• [Your objective]:
Only one range belongs in the answer: the line holding "写真 (733, 253)" through the last line of the records, reproduced as is.

[[ Dataset entries open ]]

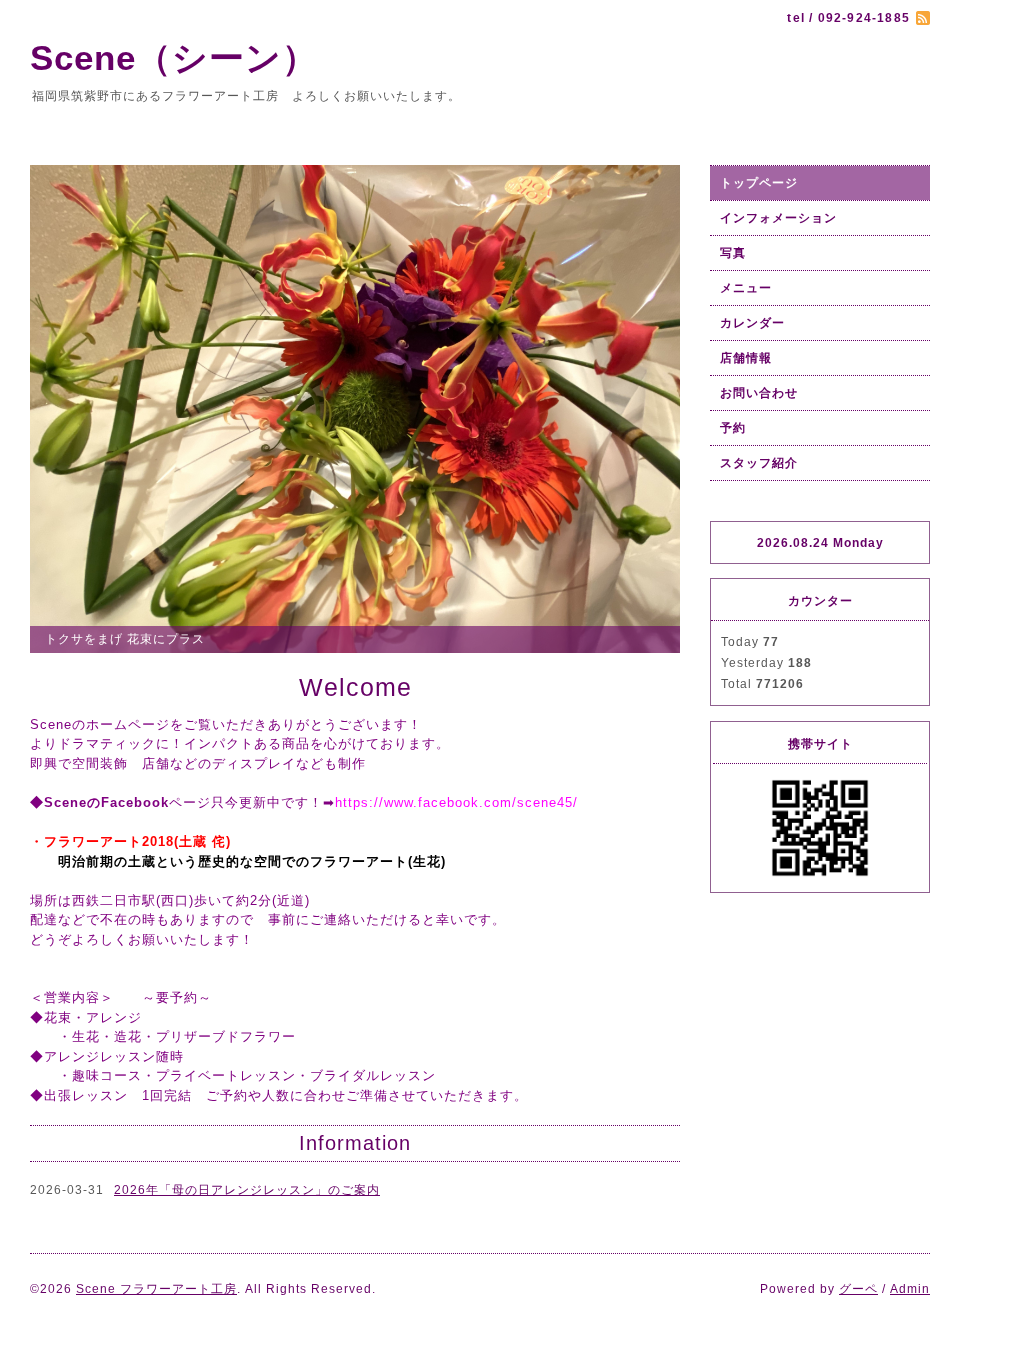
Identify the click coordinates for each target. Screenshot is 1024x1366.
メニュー (746, 288)
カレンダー (752, 323)
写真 (733, 253)
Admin (910, 1289)
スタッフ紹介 (759, 463)
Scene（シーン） (192, 57)
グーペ (858, 1289)
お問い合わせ (759, 393)
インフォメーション (778, 218)
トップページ (759, 183)
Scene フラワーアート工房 (156, 1289)
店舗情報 (746, 358)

[[ Dataset entries closed ]]

• [Result for this exercise]:
写真 (733, 253)
Admin (910, 1289)
スタッフ紹介 (759, 463)
Scene（シーン） (192, 57)
グーペ (858, 1289)
お問い合わせ (759, 393)
インフォメーション (778, 218)
トップページ (759, 183)
Scene フラワーアート工房 (156, 1289)
店舗情報 (746, 358)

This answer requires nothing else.